Он взял ее за руку повыше локтя и слегка потянул к углу, где висел фонарь.
— Знаешь ли ты, милый мальчик, — сказала Лили, — сколько терпения нужно мужчине, как, впрочем, и женщине, чтобы их брак не превратился через несколько месяцев в трагедию?
— Я думаю, что… Может, поговорим об этом на обратном пути? Или в другой раз?
— На первое время есть секс, и больше ничего не надо. Утром, днем и вечером, до еды и после еды, вместо еды. Но через несколько месяцев у обоих вдруг оказывается уйма ничем не заполненного времени… Итогда приходят разные мысли. Обнаруживаются привычки, которые раньше не замечались, а, теперь вызывают раздражение. Тут-то и наступает момент, когда необходима душевная тонкость.
— Да вы не волнуйтесь, все будет в порядке. Мы с Диной…
— Причем тут вы с Диной? Я имею в виду общий случай. А сейчас могу рассказать тебе кое-что и о частном. Обними меня за плечи — холодно. Что за неуместная робость? Будь джентльменом. Вот так. Теперь я расскажу тебе немного о Дине и немного о тебе самом.
— Да я уже знаю…
— Нет, мой мальчик. Не все-то ты знаешь. Я думаю, ты должен знать, например, что Дина любит не тебя, а твой внешний вид. О тебе она не думает. Она еще ребенок. Да и ты тоже. Я уверена, что ты ни разу не переживал приступов уныния и тоски. Нет, не надо мне ничего отвечать. Я совсем не хочу сказать, что ты толстокожий. Ты сильный. Простой и сильный — такой, как и должна быть наша молодежь. Дай руку. Ну? И не задавай столько вопросов. Я просила руку. Так. Теперь сожми. Потому что я прошу тебя. Разве этого недостаточно? Ну, сжимай. Да не так. По-настоящему. Сильнее. Еще сильнее. Не бойся. Вот, теперь хорошо. Ты очень сильный. Между прочим, заметил ли ты, что у тебя рука холодная, а у меня теплая? Еще немножко, и ты поймешь, почему. Перестань канючить: "Домой, домой". А то я подумаю, что по ошибке вышла погулять по ночным улицам с балованным ребенком, у которого на уме только — домой и спать. Смотри, ребенок, вот луна выглядывает из-за облаков. Видишь? Тогда помолчи минутку. Не говори ничего. Ш-ш-ш…

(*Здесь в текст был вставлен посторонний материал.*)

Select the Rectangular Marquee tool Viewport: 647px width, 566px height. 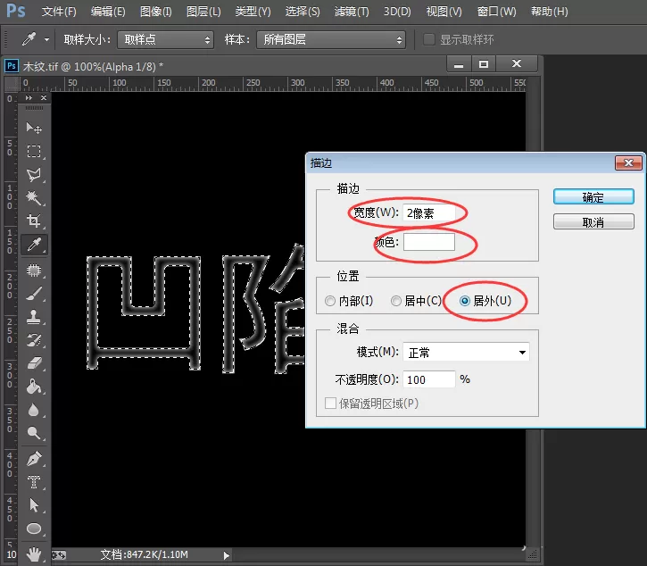[34, 151]
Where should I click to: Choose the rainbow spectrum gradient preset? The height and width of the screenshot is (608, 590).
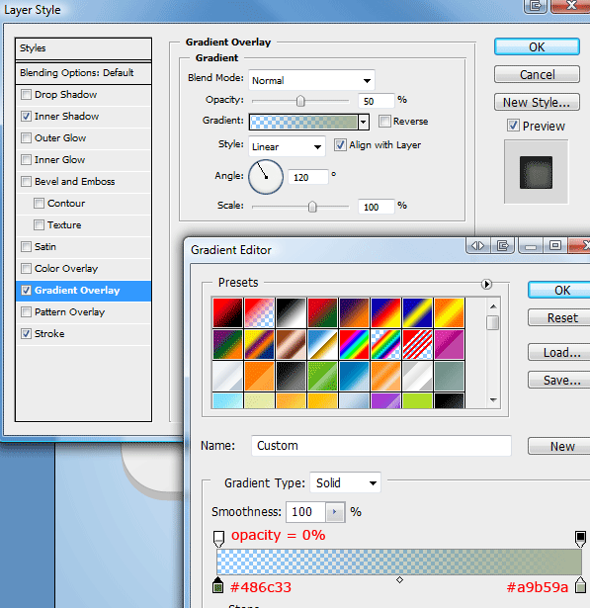(354, 344)
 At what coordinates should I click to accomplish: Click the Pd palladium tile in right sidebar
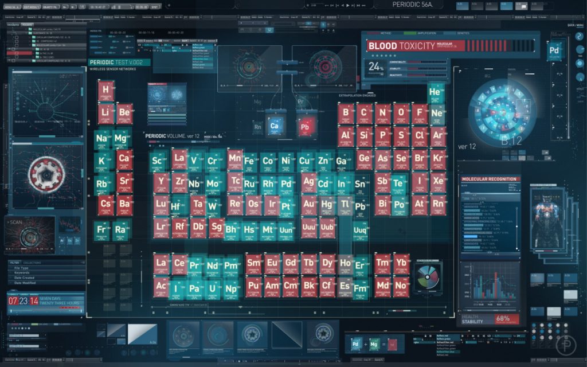click(x=554, y=50)
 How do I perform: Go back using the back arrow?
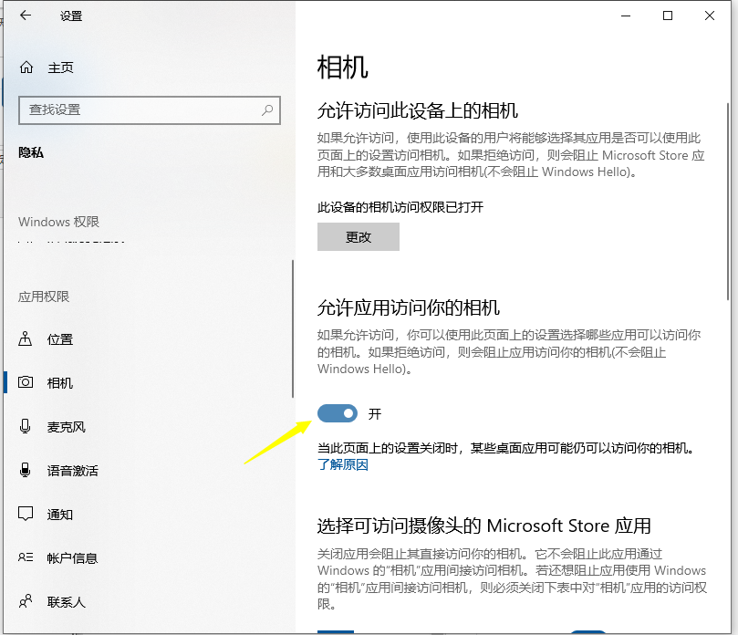point(26,16)
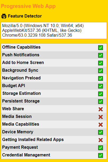
Task: Click the red cross for Media Capabilities
Action: pos(101,125)
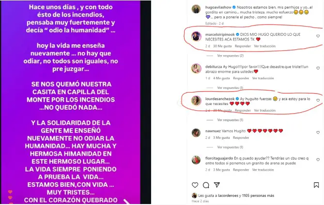Viewport: 324px width, 205px height.
Task: Open lourdesanchezok's avatar
Action: (x=196, y=101)
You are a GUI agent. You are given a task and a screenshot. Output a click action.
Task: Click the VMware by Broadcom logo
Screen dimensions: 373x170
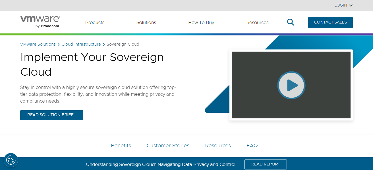click(x=40, y=21)
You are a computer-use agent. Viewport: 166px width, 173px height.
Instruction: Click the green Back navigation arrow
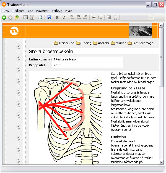[4, 18]
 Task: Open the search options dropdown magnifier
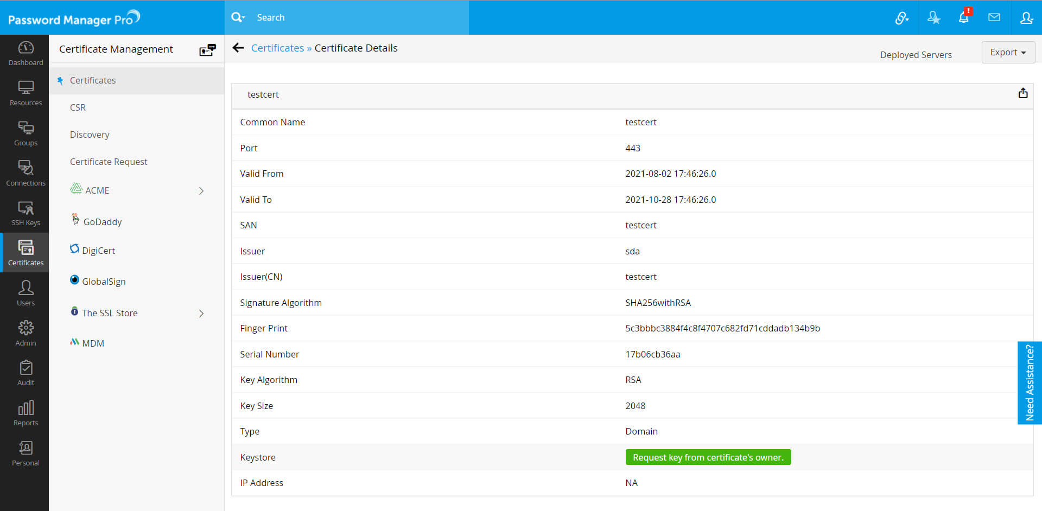(238, 17)
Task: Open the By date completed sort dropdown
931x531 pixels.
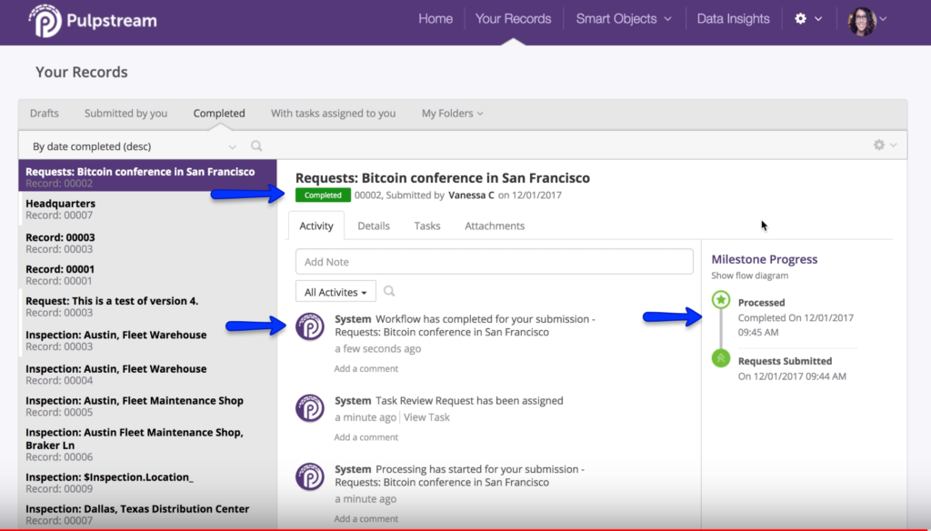Action: tap(132, 146)
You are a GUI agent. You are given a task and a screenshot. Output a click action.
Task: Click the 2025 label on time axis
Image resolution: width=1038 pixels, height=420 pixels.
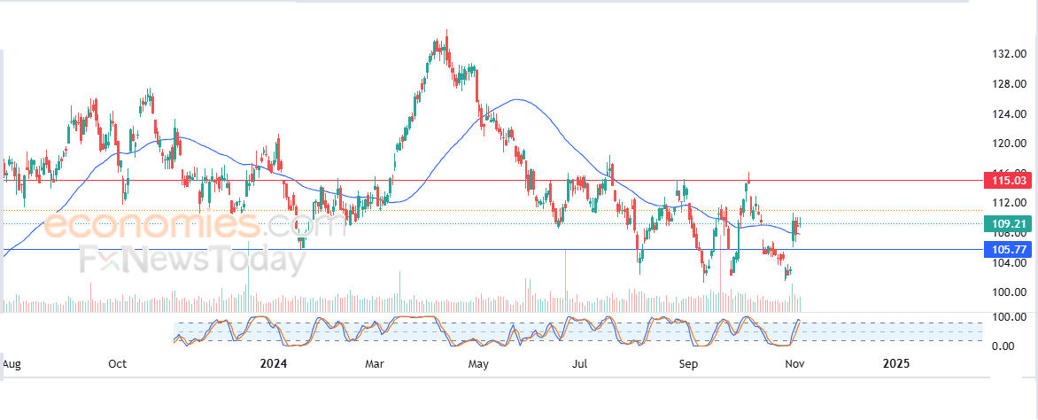click(896, 363)
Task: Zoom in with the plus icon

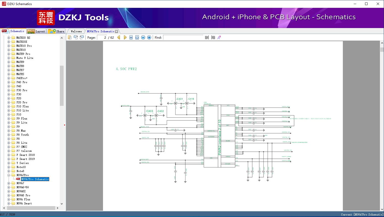Action: [x=149, y=37]
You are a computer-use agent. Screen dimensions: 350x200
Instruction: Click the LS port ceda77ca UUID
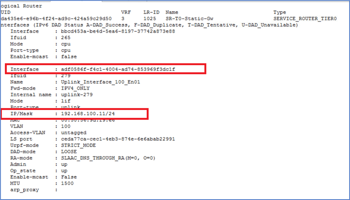coord(118,139)
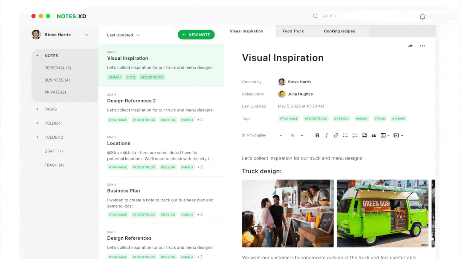
Task: Open the SF Pro Display font dropdown
Action: (262, 135)
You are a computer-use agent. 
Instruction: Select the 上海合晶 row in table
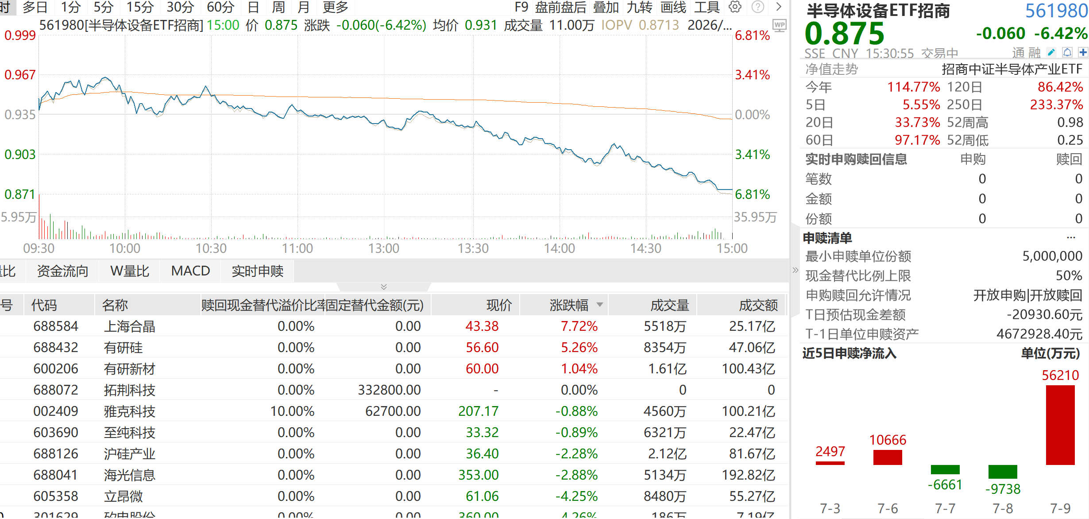[393, 326]
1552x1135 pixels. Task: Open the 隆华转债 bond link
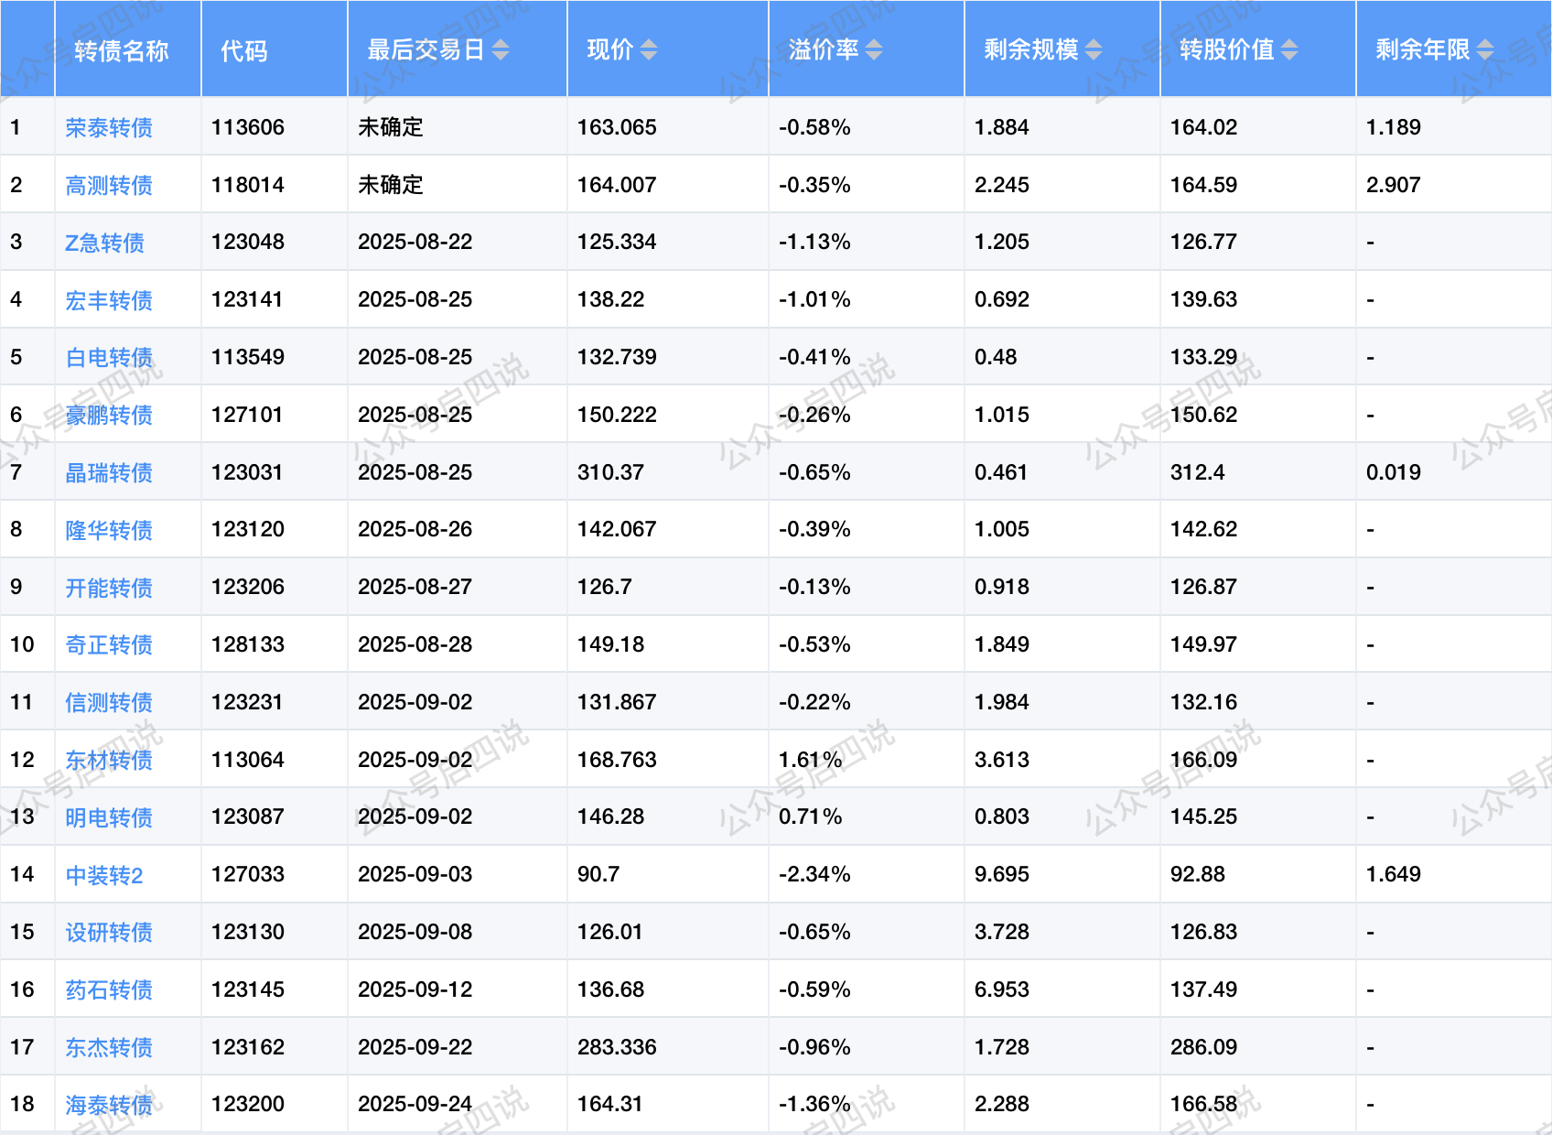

Издалека доносится глухой вой шакалов. Он распугивает слова и будто открывает путь для чего-то другого, что пытается прорваться, установиться, но оказываетсяне в силах преодолеть невидимые преграды. С пустошей, примыкающих к последним домам, на улицы, мощенные каменными плитами, врывается разгулявшийся ветер. Он налетает на редких прохожих, щиплет, не дает им проходу. Окна закрыты, жалюзи опущены. Канализационные люки задраены. В подворотнях из иерусалимского камня шныряют ночные коты. На краю тротуара застыла шеренга мусорных урн. Свой сегодняшний разговор с Яиром Лили Даненберг называет дидактическим. Она изо всех сил старается соразмерять каждое слово, чтобы не растерять всего сразу. Но в висках бьется жилка, какая-то внутренняя дрожь подстегивает ее и гонит вперед без оглядки. В Нахлаот нет акаций, которые предсказывают будущее. Лабиринт закоулков кончается, и через рынок Махане-Иехуда они выходят на улицу Яффо. Лили выбирает небольшой ресторанчик, где собираютсяпо ночам шоферы, и ведет туда Яира.